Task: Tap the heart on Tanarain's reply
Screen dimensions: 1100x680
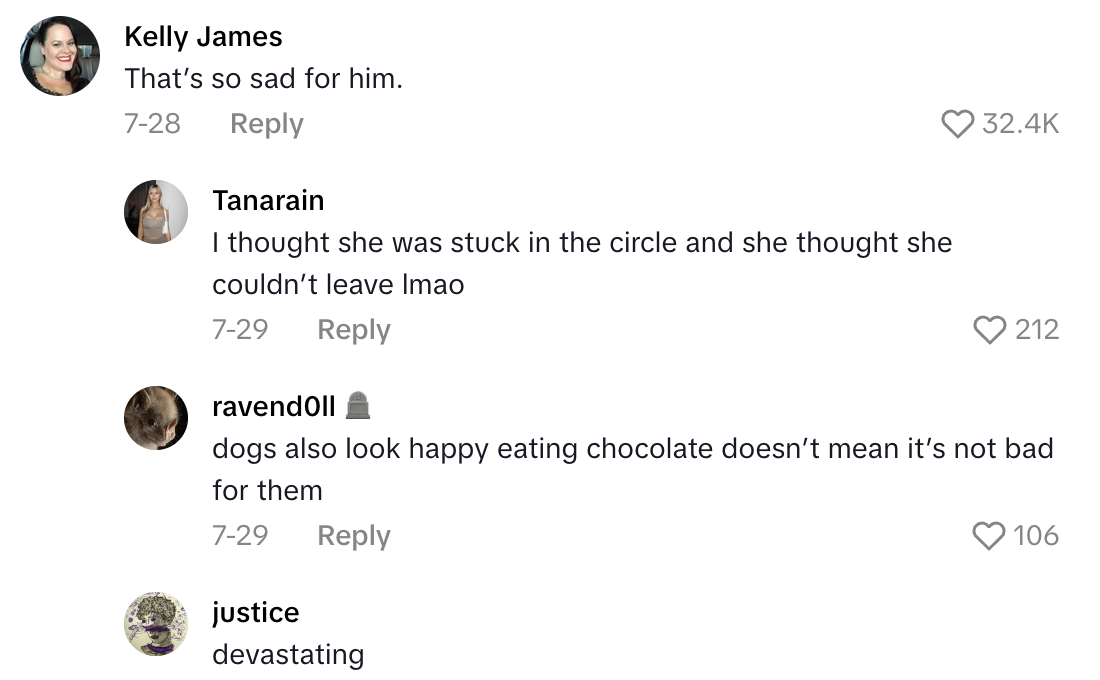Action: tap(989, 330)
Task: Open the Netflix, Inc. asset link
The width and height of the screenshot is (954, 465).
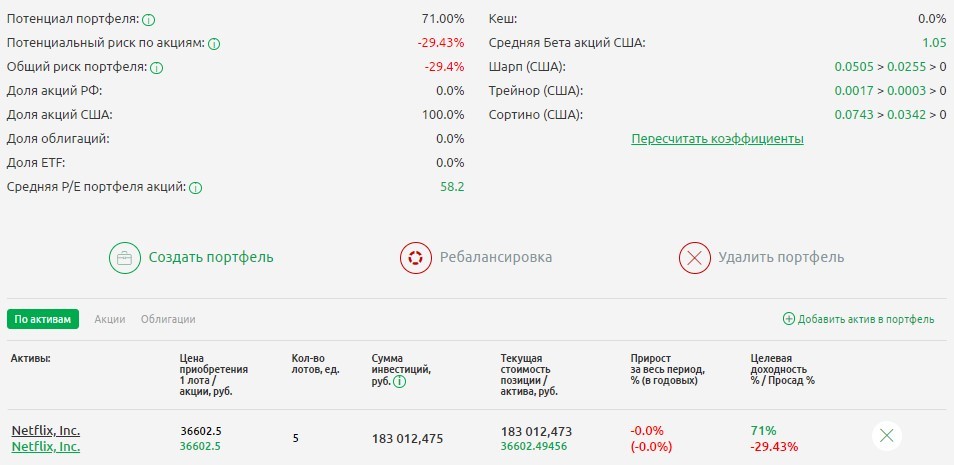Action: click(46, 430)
◇ ◇ ◇
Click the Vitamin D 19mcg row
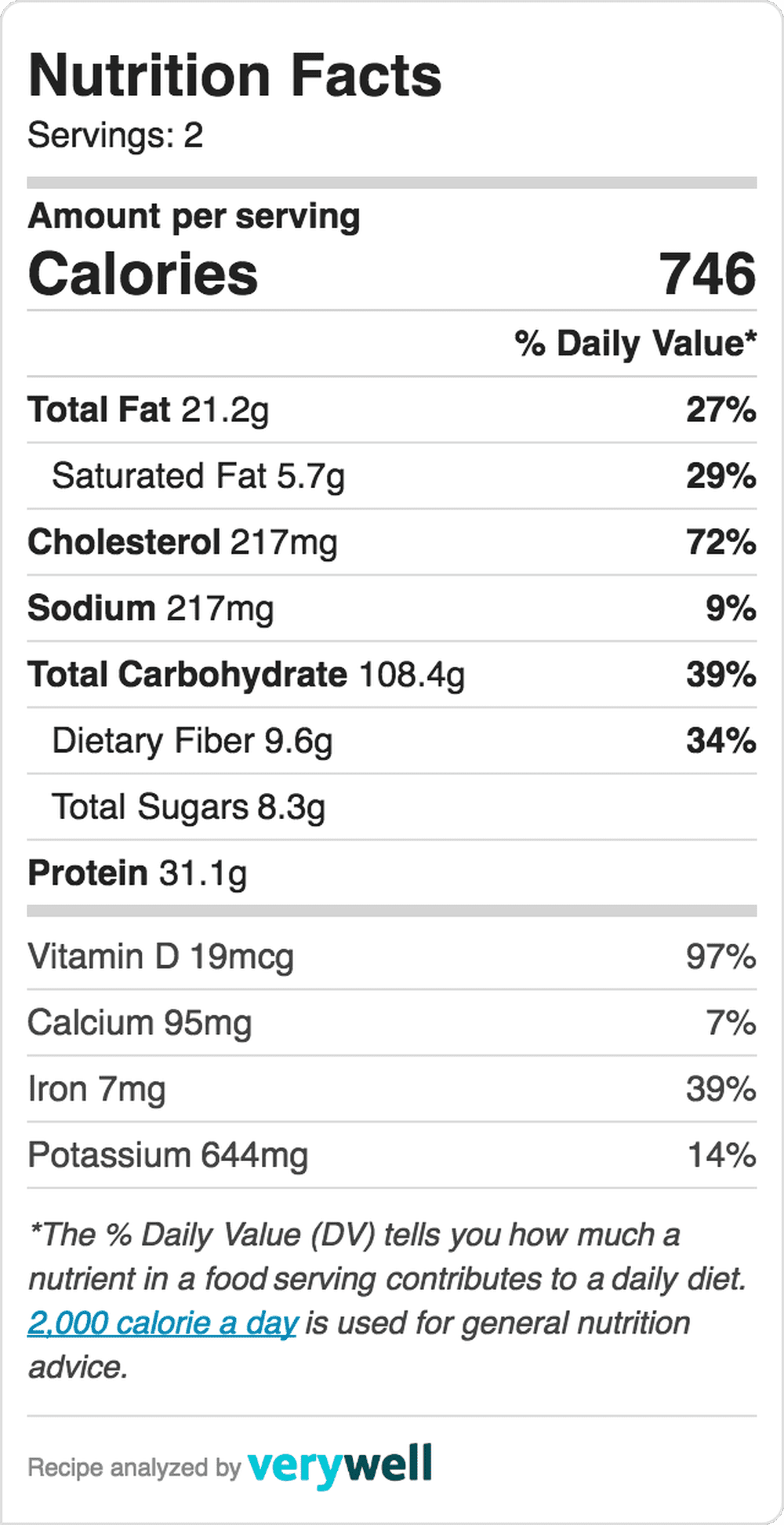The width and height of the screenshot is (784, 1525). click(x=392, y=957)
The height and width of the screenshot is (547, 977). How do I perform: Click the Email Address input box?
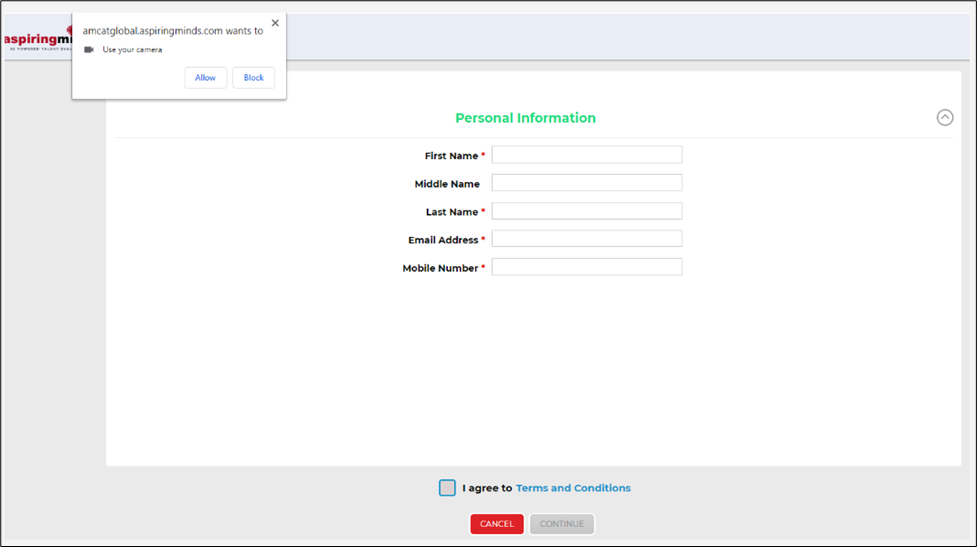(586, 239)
◇ ◇ ◇
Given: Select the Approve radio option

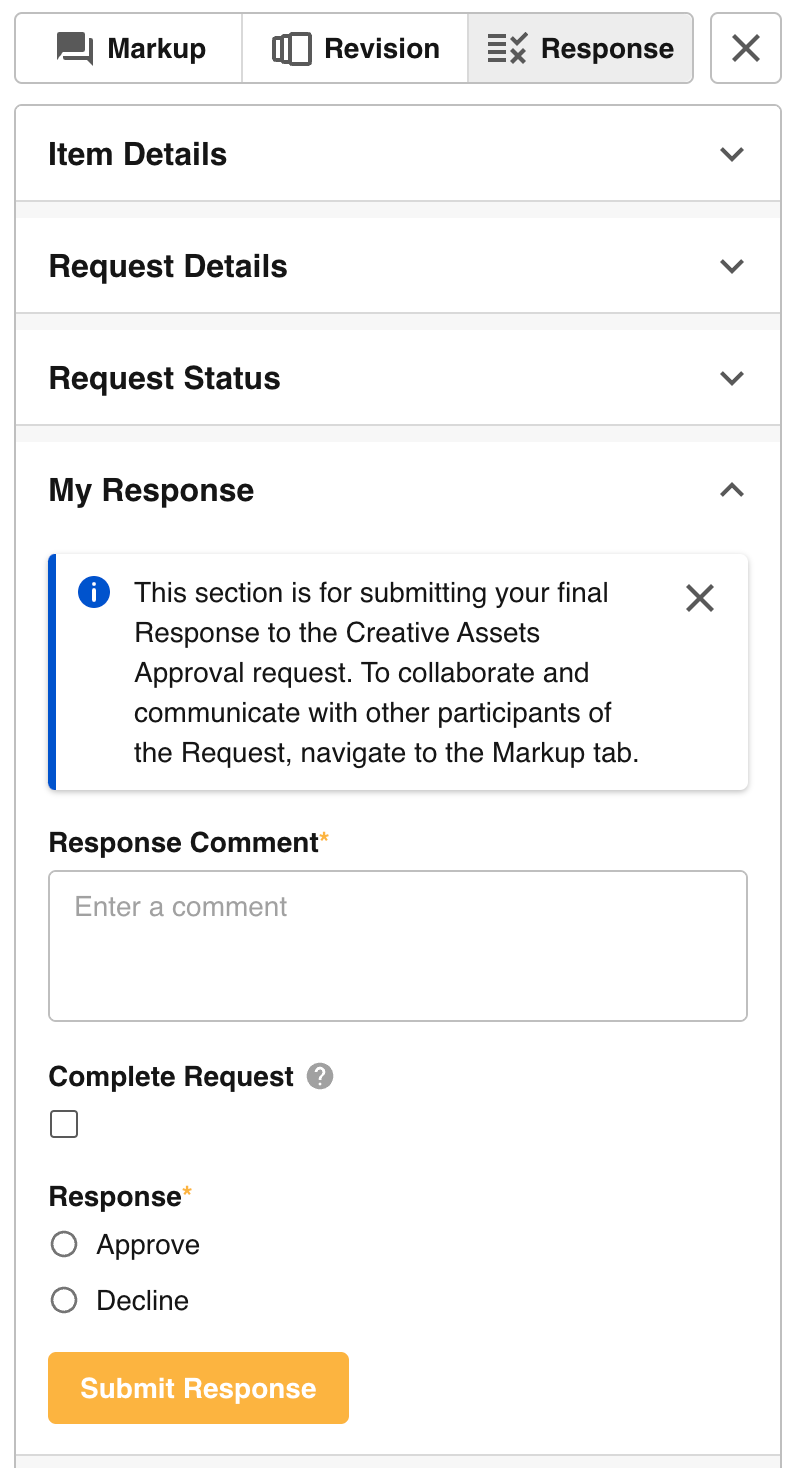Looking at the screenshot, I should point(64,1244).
◇ ◇ ◇
Can you repeat the entries, requests included, beginning at the line that has "Task: Tap the heart on Tanarain's reply" and stopping after the line that has "Action: click(46, 430)", with every coordinate in the answers shifted by -130? Give only those lines, leave the pictures out, and keep the numbers in the requests unchanged.

Finished task –
Task: Tap the heart on Tanarain's reply
Screen dimensions: 1100x680
Action: tap(859, 200)
Task: Open the Netflix, Inc. asset link
The width and height of the screenshot is (954, 465).
Action: click(-84, 300)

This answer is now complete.